◆ Exercise text
The Battle of Midway offers an object lesson in the value of rapid innovation in warfare.
Despite several shocks to the system that should have induced the Imperial Japanese Navy to change many of its priors about warfare, the officers of the Mobile Force (
Kidō Butai) did not effectively translate the information into "lessons-learned" and iterate upon performance. A Royal Navy attack on the Japanese carriers in the Indian Ocean in April penetrated the Japanese combat air patrol (CAP), and if the British strikers had been better-trained, -armed, -prepared, and/or -supported, the Japanese may very well have taken casualties from the incident. However, the fleet did not change its CAP procedures whatsoever.
Two months later, on the morning of 4 June during the Battle of Midway,
Kidō Butai came under near-constant attack from American strikers and bombers for several hours. The attacks were relatively ineffective, since the early strikes were launched by poorly trained personnel, inadequately supported units, torpedo-bomber squadrons (which flew the obsolete TBD Devastator and dropped malfunctioning torpedoes), and inaccurate high-altitude heavy bombers. However, the attacks stretched the Japanese CAP laterally and temporally.

◆ Exercise aim
In the passage on the Battle of Midway, which aircraft did the American torpedo-bomber squadrons fly?

◆ Data supplied
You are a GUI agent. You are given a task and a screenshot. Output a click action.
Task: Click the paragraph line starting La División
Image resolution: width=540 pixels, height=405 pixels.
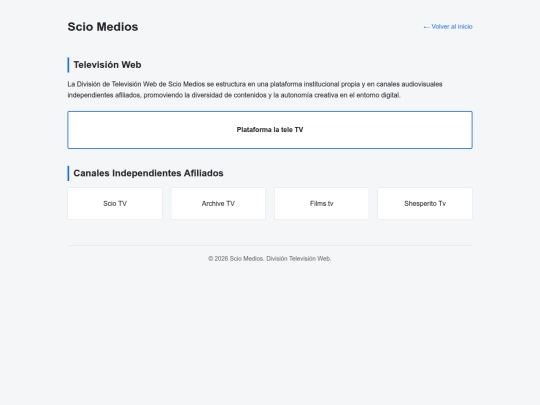tap(255, 84)
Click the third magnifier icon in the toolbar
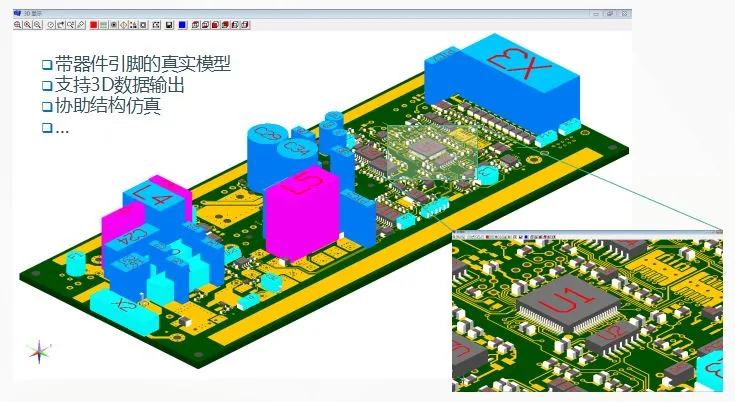Screen dimensions: 735x402 37,24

◆ Response below
The obsolete TBD Devastator.